**Data provided:**

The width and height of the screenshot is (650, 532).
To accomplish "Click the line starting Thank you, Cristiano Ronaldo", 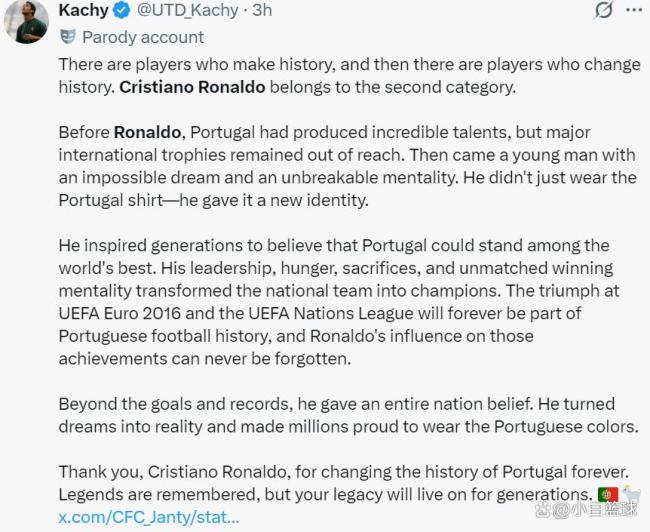I will [x=344, y=472].
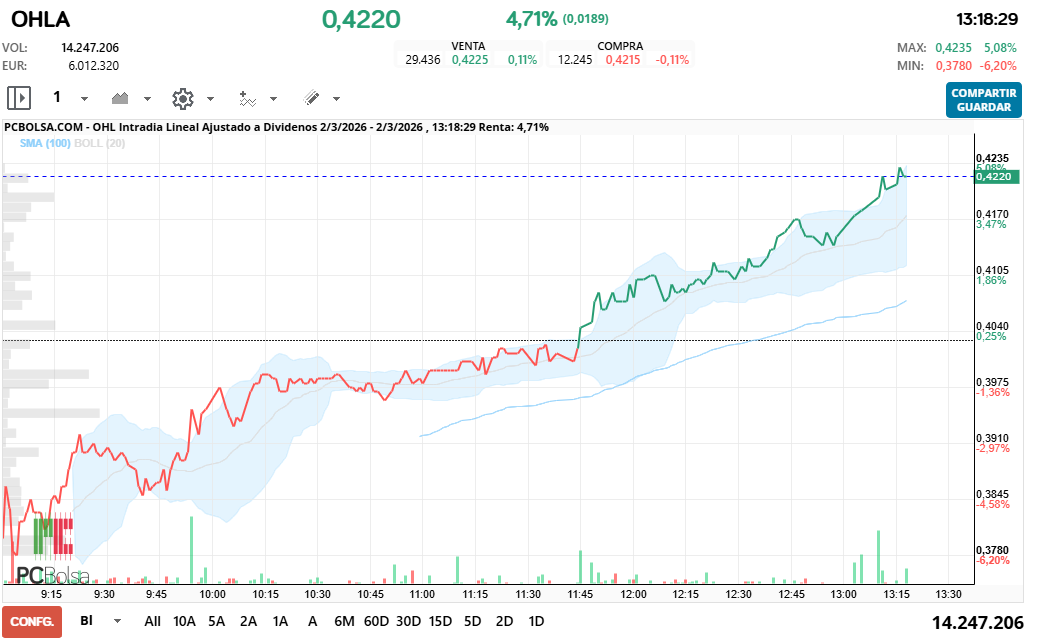Screen dimensions: 1037x643
Task: Open the chart type area icon
Action: pos(121,98)
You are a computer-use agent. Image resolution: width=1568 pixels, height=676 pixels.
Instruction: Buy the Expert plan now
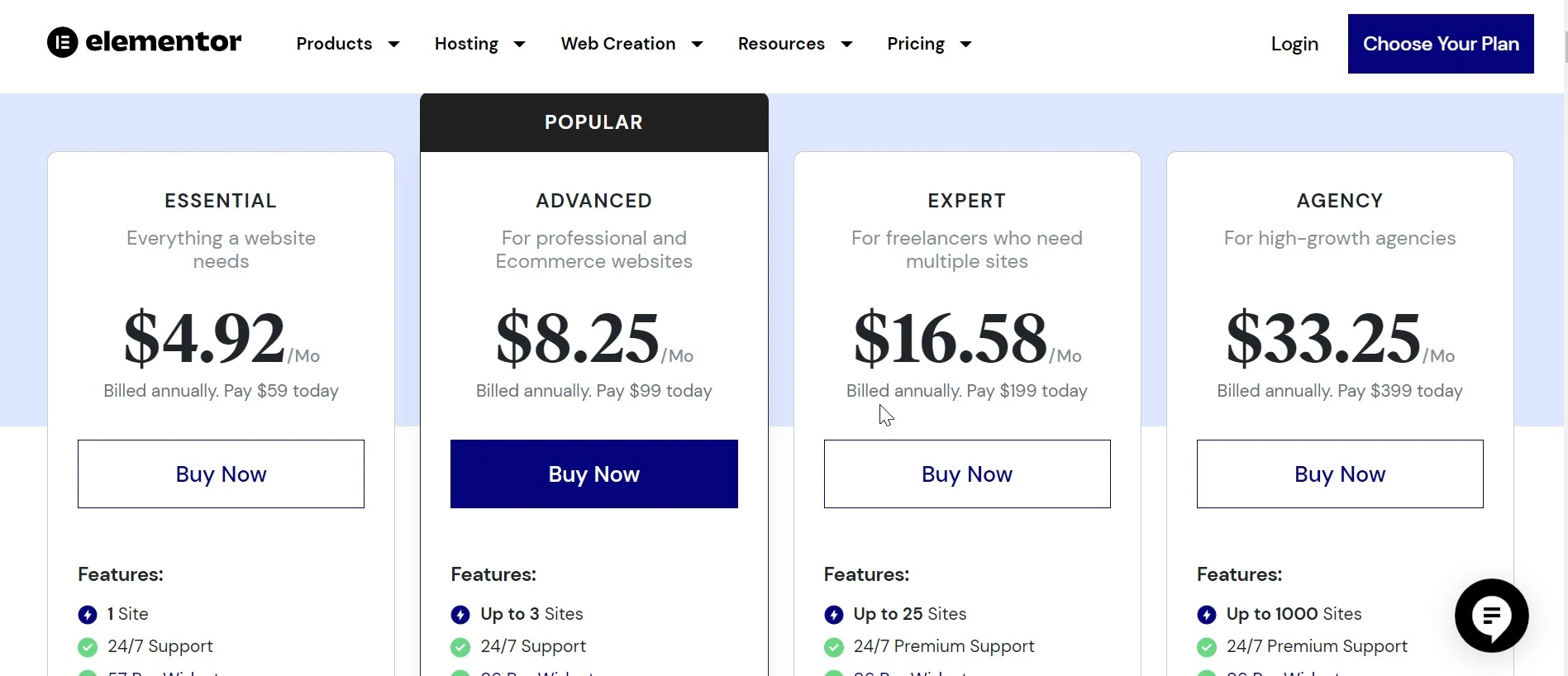[x=967, y=474]
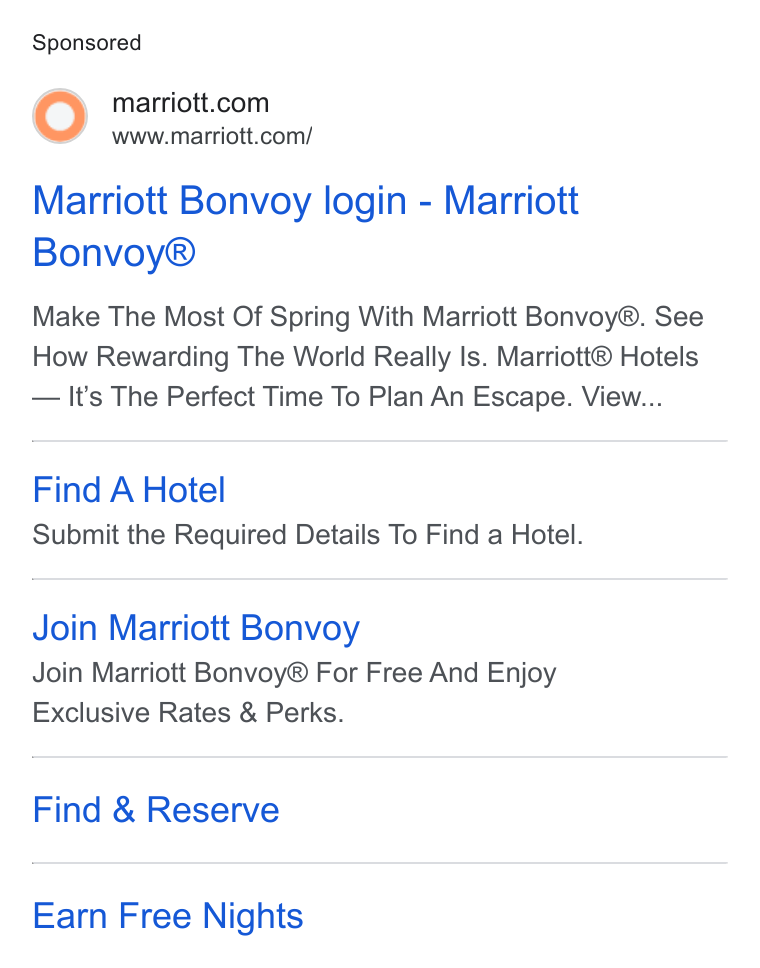The height and width of the screenshot is (968, 760).
Task: Click the marriott.com site name
Action: point(191,103)
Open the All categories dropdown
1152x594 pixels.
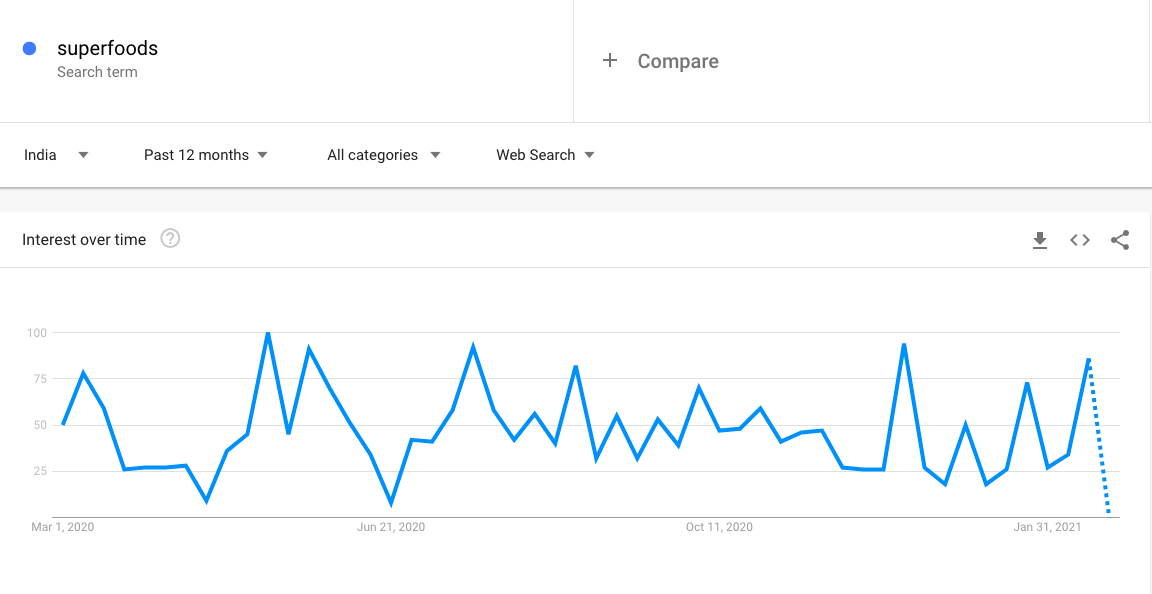click(x=384, y=155)
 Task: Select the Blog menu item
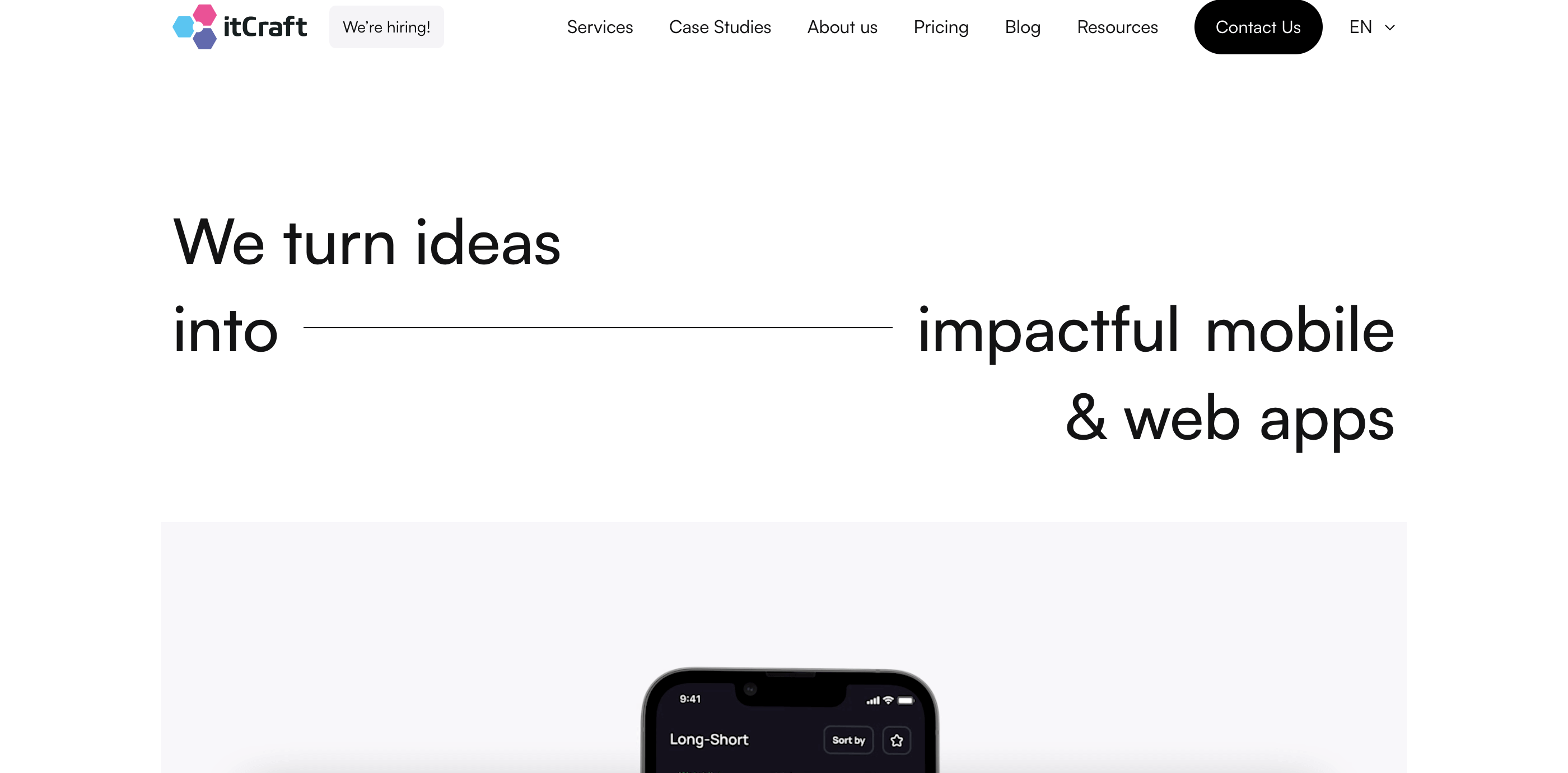click(x=1023, y=27)
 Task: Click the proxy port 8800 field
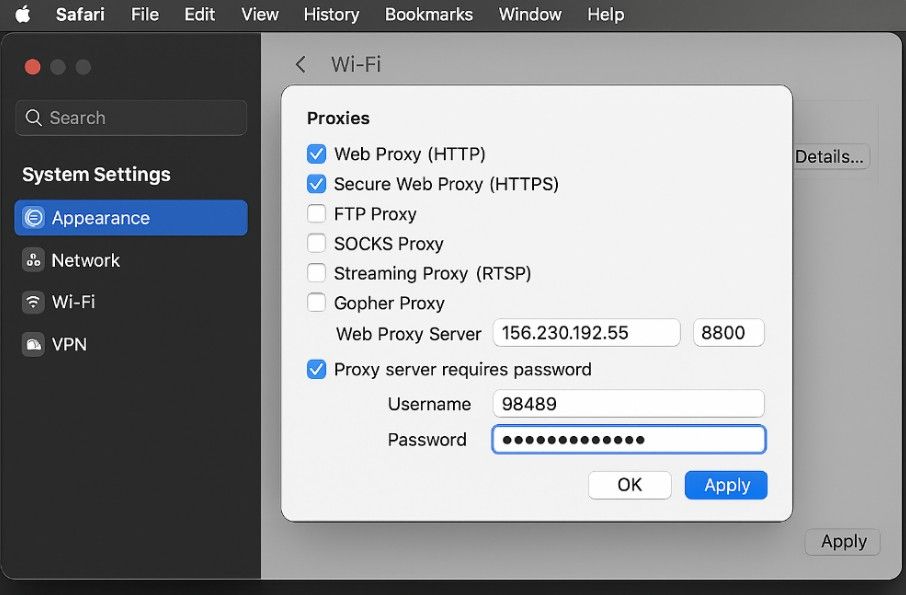[x=729, y=333]
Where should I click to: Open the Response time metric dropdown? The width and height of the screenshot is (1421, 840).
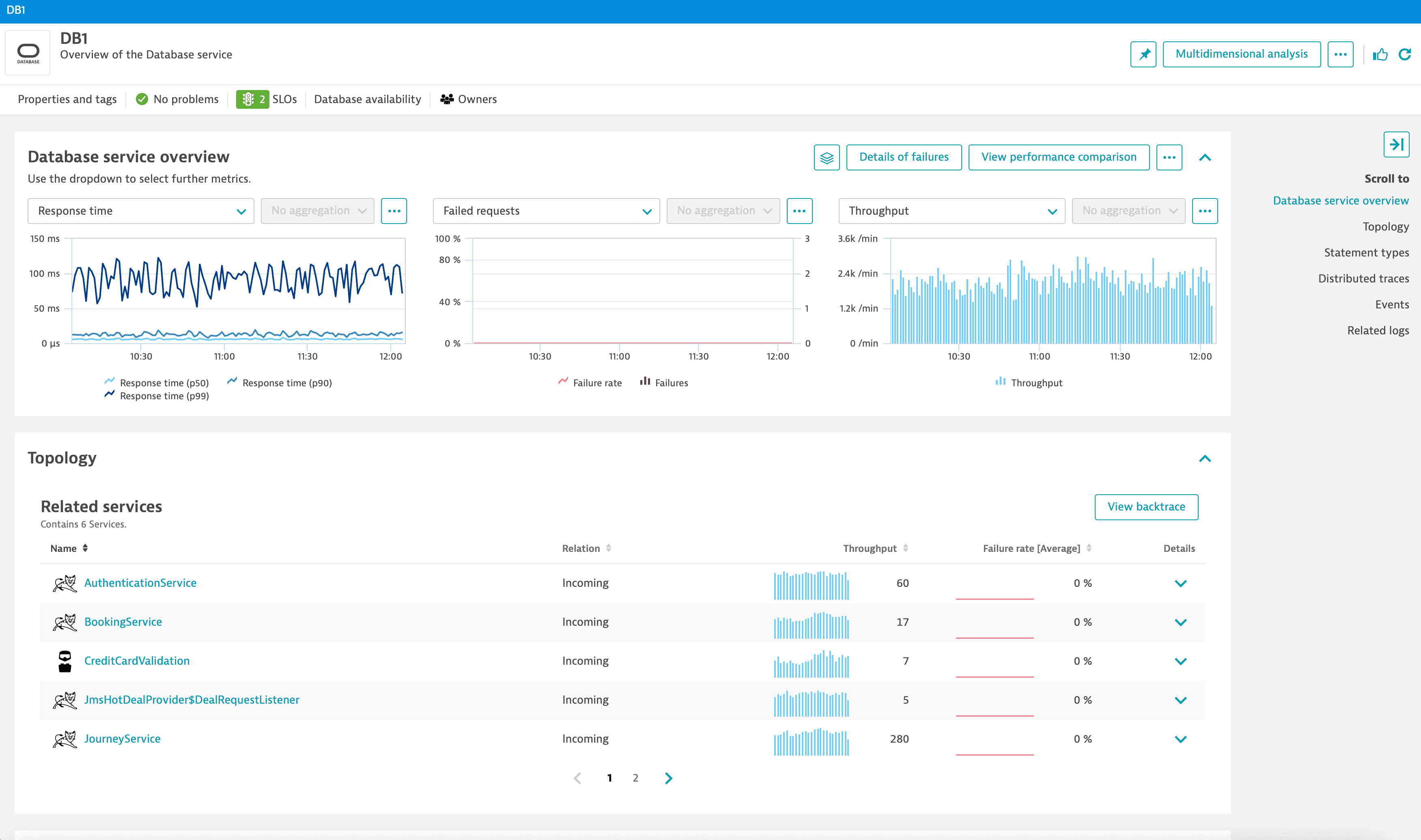click(x=140, y=211)
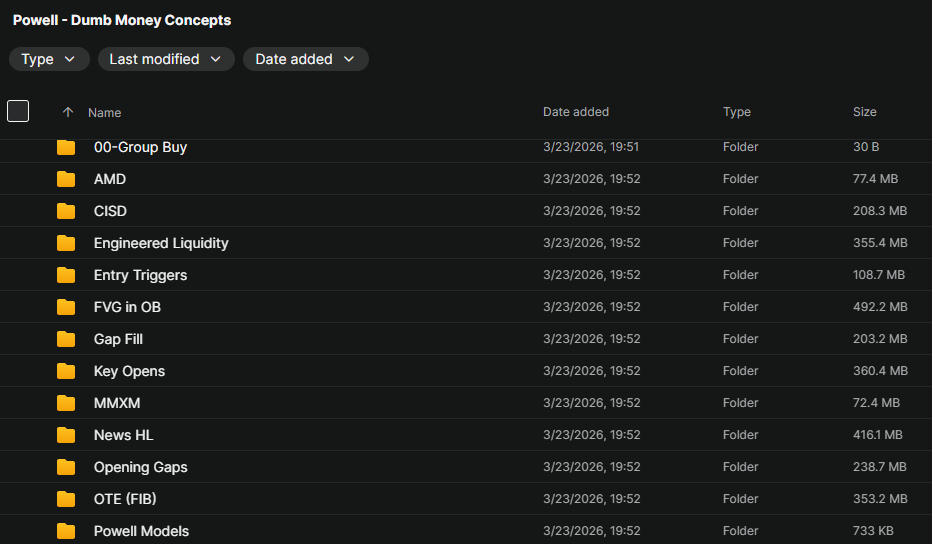This screenshot has height=544, width=932.
Task: Open the Type filter dropdown
Action: coord(49,59)
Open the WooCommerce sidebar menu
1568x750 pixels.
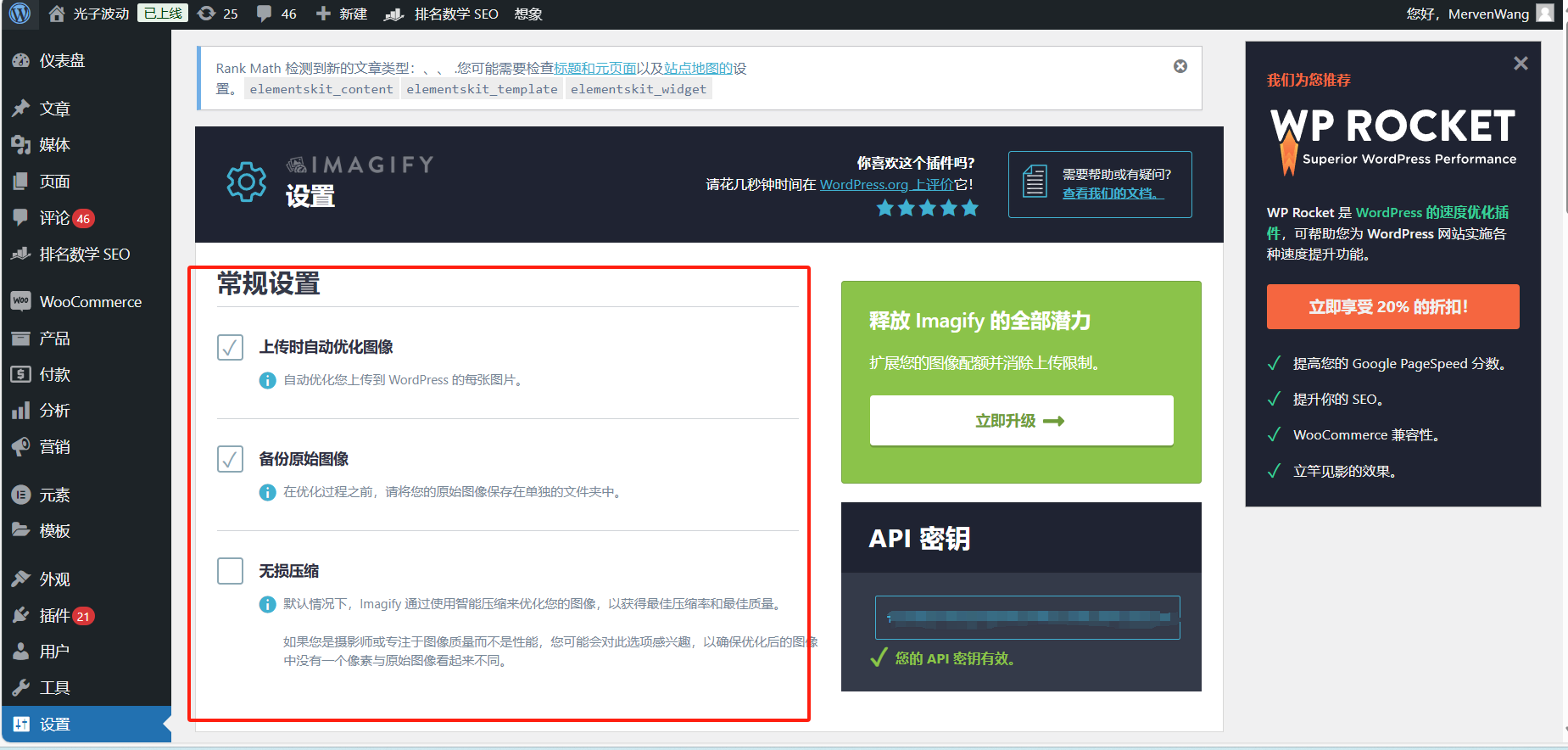[90, 302]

**Task goal:** Both the line containing "Instruction: Buy the Expert plan now" and the last line of the records above belong in the exact copy, along with every line between them; pictures do not.

**Answer to the exercise:**
Instruction: Buy the Expert plan now
[x=967, y=474]
The height and width of the screenshot is (968, 760).
Task: Click the marriott.com site name
Action: point(191,103)
Open the All categories dropdown
1152x594 pixels.
click(x=384, y=155)
 Task: Select the Blog menu item
click(x=1023, y=27)
 Task: Click the proxy port 8800 field
[x=729, y=333]
Where should I click to: Open the Response time metric dropdown? The width and height of the screenshot is (1421, 840).
click(x=140, y=211)
This screenshot has height=544, width=932.
Task: Open the Type filter dropdown
Action: coord(49,59)
Open the WooCommerce sidebar menu
1568x750 pixels.
[90, 302]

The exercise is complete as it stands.